What needs more work is two, three and four-letter spellings, and particularly the spellings of vowels. I use my Workbooks 4 and 5 a lot for this, in combination with other synthetic phonics resources like the Alba, Totem, Talisman, Rescue and other Phonic Books resources, making sure that lots of session time is spent writing/spelling. We also often play Trugs Box 2 games and then practice spelling the words between rounds.
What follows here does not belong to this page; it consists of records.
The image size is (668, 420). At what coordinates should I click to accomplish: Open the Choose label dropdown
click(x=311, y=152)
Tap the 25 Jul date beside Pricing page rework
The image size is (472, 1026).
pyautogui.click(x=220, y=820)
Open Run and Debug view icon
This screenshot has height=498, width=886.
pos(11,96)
4 responses to “4. 9-12 year olds”

  1. Michelle says:

    Hi, Thanks, what do you suggest for homeschooling. The parent edition or teacher? My son is 9 and having difficulty with spelling and dislikes reading. I have had him go to a sound write tutor which has been fairly successful but it’s not affordable for us. I also took him to a speech pathologist which was a disaster. Also tried Liz Dunoons 10 min tutor but he doesn’t really engage with her program. I’m working through Euka Learning as a cirriculum, just wondering if I should avoid that until the spelling is sorted. Thanks, Michelle

    • alison says:

      Hi Michelle, the kits are identical except you can make up to 30 copies of the teacher/clinician version. If you’re only working with one child, the parent/aide kit is more suitable. However, I think this kit is probably too easy for your son, as he’s already done some work on Sounds Write, do you know what unit you got up to? Can you do my low frequency word spelling test to see what he can and can’t spell? That might give you a better idea of what resources would suit you. I’d also suggest considering the Phonic Books catch-up resources, we use them a lot, see http://www.phonicbooks.co.uk/product-category/catch-up-readers. All the best, Alison

  2. Sonia says:

    Hi, my son is in Grade 6 and has always struggled with his literacy (both reading and spelling). He has had a school assessment completed and it was recommended I approach your organisation for further support to have him “caught up” in his literacy before commencing high school. Can you please provide some informaiton on suitable resources (whether on-line or face to face) we can use to assist him with getting up to speed? Thank you.